For the city’s large law firms, a similar trend is taking place. Looking to maximize efficiency and attract new talent with appealing and innovative layouts and designs, many firms are opting to consolidate space, according to a recent report from CBRE.
Law firms, especially those leasing 75,000 square feet or more, continue to reduce their square-footage when opportunities arise in a bid for increased efficiency. Looking over the past 24 months, the CBRE report found that approximately 70 percent of large law firms in Chicago have contracted their space when completing a lease transaction. The 25 largest firms average 800 square feet per attorney but are targeting between 550 and 650 square feet per attorney as the downsizing trend continues
“Law firms are continuing to drive for efficiency with their space and we don’t see this trend changing anytime soon,” said Todd Lippman, vice chairman with CBRE and member of the firm’s law firm practice group. “As more law firms see the benefits of adopting new workplace strategies, both for financial and functional purposes, the square footage per attorney will continue to decrease and firms will be able to do more with less space.”

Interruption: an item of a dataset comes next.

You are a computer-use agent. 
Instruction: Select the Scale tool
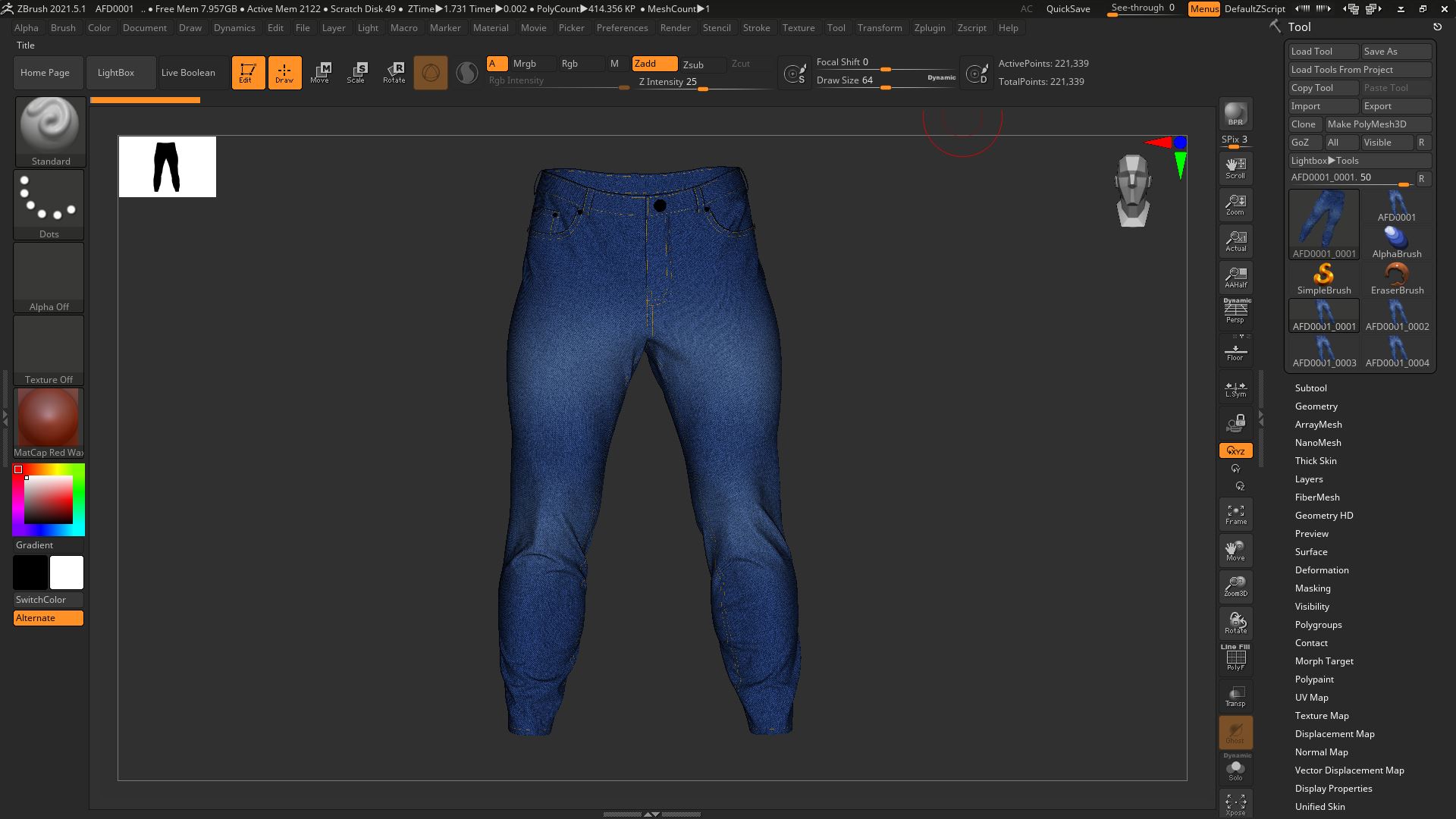(356, 72)
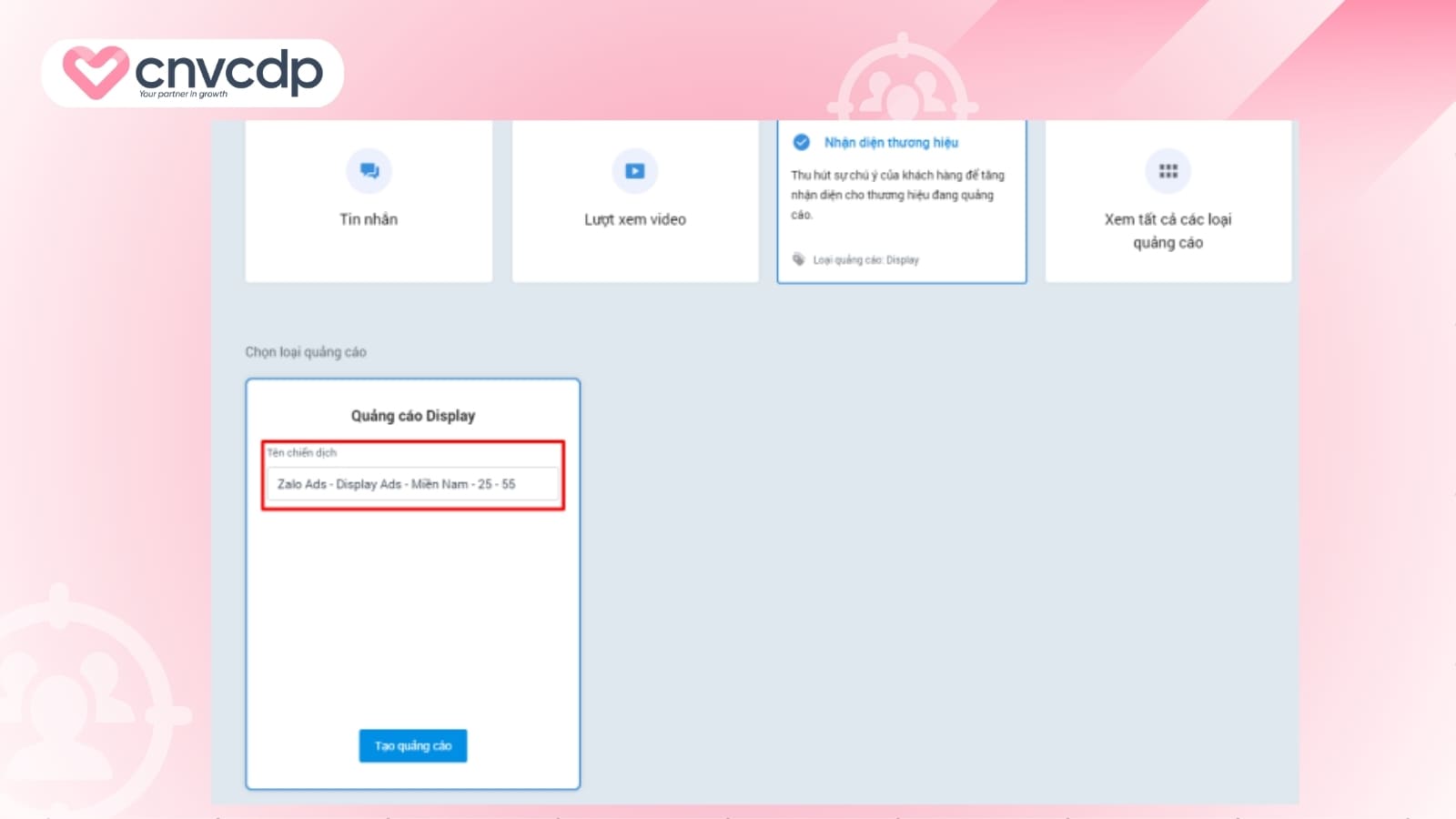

Technological advancements are also driving many real estate choices for the legal sector. A move toward a paperless environment is eliminating the space needs for law libraries and file storage—once the staples of any law firm’s office. As information digitizes and these spaces are eliminated, firms are opting to creating more open, social environments for collaboration in a smaller footprint.
Individual offices are changing as well, as many firms are moving away from two standard offices sizes to a one-size, glass format, with seniority being represented by location. In this environment, associates and partners can expect to have the same personal work space. All of these changes create an office setting that is more appealing to younger attorneys who value workplace environment and culture as major perks.
“The Chicago legal landscape is experiencing a talent war—recruitment and retention has become much more competitive,” said David Mahoney, senior vice president with CBRE. “Firms are changing their work environments as they find that the next generation of attorneys care less about office sizes and more about natural light, technology, amenities and collaborative spaces.”
Some recent strategies in the legal sector include shifting emphasis from grand, ceremonial client spaces to functional meeting spaces and orienting the reception area around hospitality, with concierge services and hosted events.
Firms are also cutting space through employee reductions with the ratio of secretaries to attorneys changing from four-to-one to 10-to-one. Additionally, decentralizing the support staff disperses them throughout the office and better maximizes interior space.
Cafeteria spaces have evolved from merely a spot to eat to a place for employees to socialize, usually in a prominent area such as along a window line. Firms are also creating smaller, on-demand meeting rooms with interactive technology scattered throughout the practice area.
Chicago remains the fourth-largest legal sector in the country, with approximately 40,000 law firm employees. Half of these are in the central Loop area while the West Loop is the second-largest submarket for legal workers, with 31.6 percent.